Nachdem ihm in den vergangenen Tagen durch die Nichtberücksichtigung in den Vorbereitungsspielen schon aufgezeigt wurde, dass seine Perspektiven nur noch begrenzt sind, hat Igor de Camargo nun auch offiziell erfahren, in den Planungen von Borussia Mönchengladbach nur noch eine untergeordnete Rolle zu spielen.
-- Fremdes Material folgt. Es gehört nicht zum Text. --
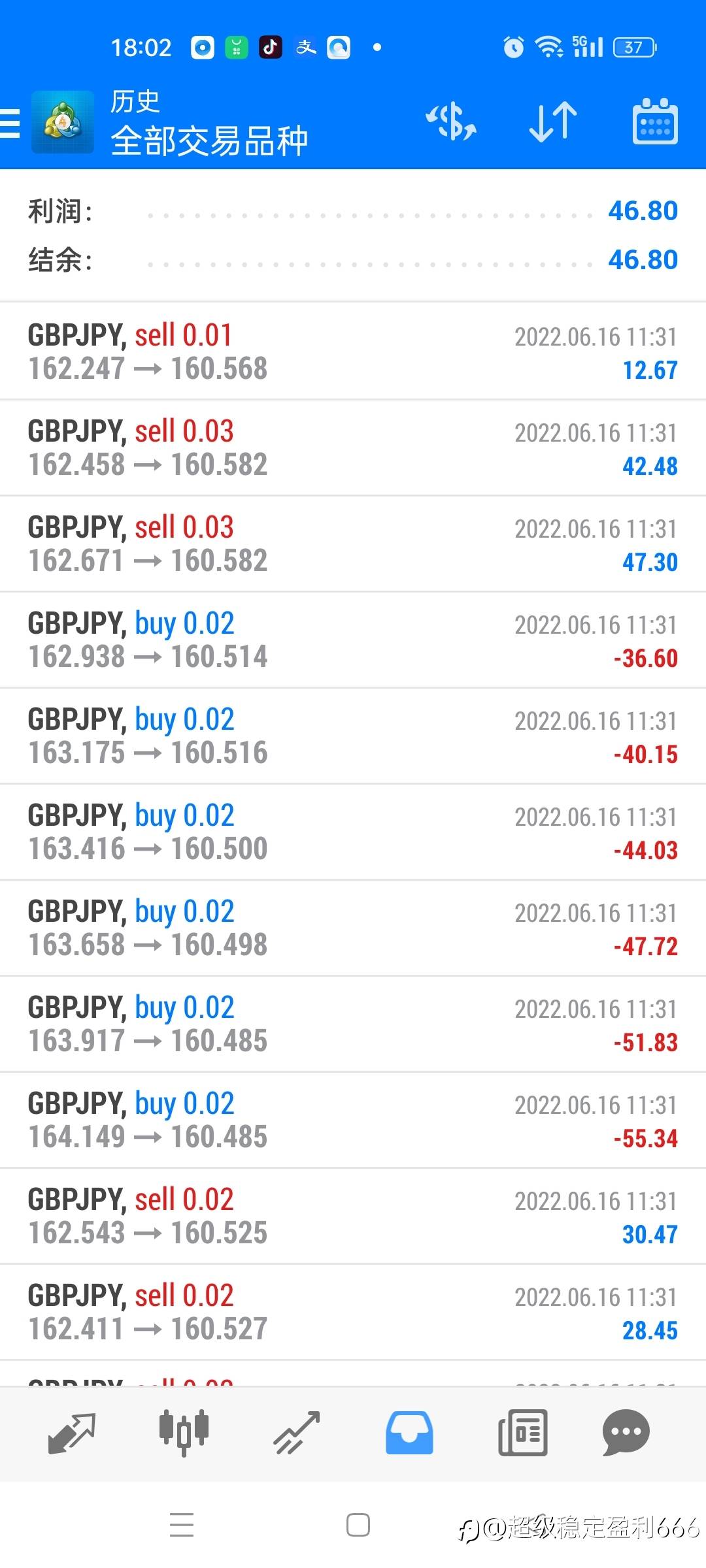Select the History inbox tab

[409, 1433]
Eine entsprechende Unterredung bestätigt der brasilianische Angreifer mit belgischem Pass nun gegenüber „Bild“, wobei er dabei betonte, dass er der Borussia nicht zwingend den Rücken kehren werde: „Ich hatte ein gutes Gespräch mit Max Eberl und Lucien Favre, weiß woran ich bin. Ich möchte aber nur zu einem richtig guten Verein. Da gibt es bisher noch keine konkreten Angebote. Es ist also nicht ausgeschlossen, dass ich bei Gladbach bleibe. Schließlich habe ich mit dem Verein einen gültigen Vertrag geschlossen.“

Unter einem guten Verein scheint de Camargo die angeblich interessierten belgischen Spitzenklubs RSC Anderlecht und Standard Lüttich sowie den FC Sao Paulo aus Brasilien jedenfalls nicht einzuordnen. So betonte der 29 Jahre alte Angreifer im „Kicker“ auch, dass er am liebsten in Deutschland bleiben würde, wobei sich in der Bundesliga bislang keine Türen geöffnet haben.
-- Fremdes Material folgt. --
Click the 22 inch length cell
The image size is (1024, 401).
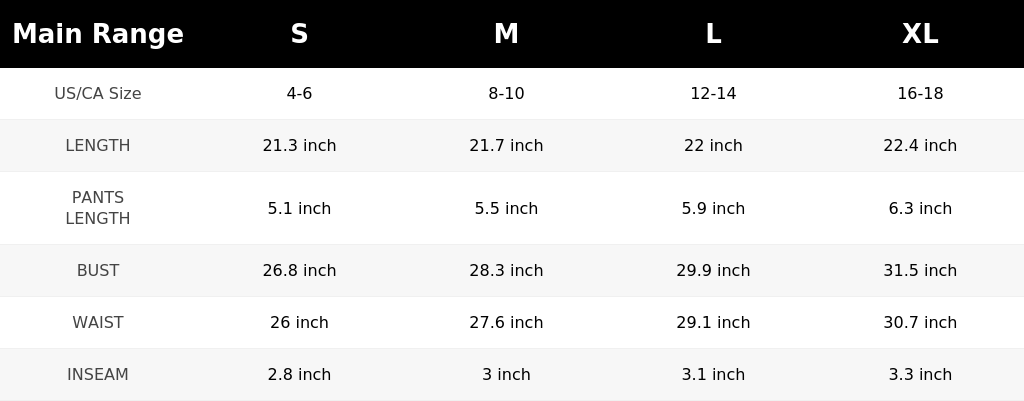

Dies könnte sich aber möglicherweise ändern, sollte der geplante Wechsel von Srdjan Lakic vom VfL Wolfsburg zu Eintracht Frankfurt nicht zustande kommen. Für diesen Fall spekulieren die „Frankfurter Rundschau“ und die „Frankfurter Neue Presse“, dass de Camargo ein Thema bei der Eintracht, die noch einen neuen Stürmer verpflichten möchte, werden könnte. Allerdings ist genau wie bei Lakic, der in Wolfsburg 2,6 Millionen Euro per annum kassieren soll, fraglich, ob die Eintracht de Camargos geschätztes Jahresgehalt von 1,8 Millionen Euro zahlen kann und will.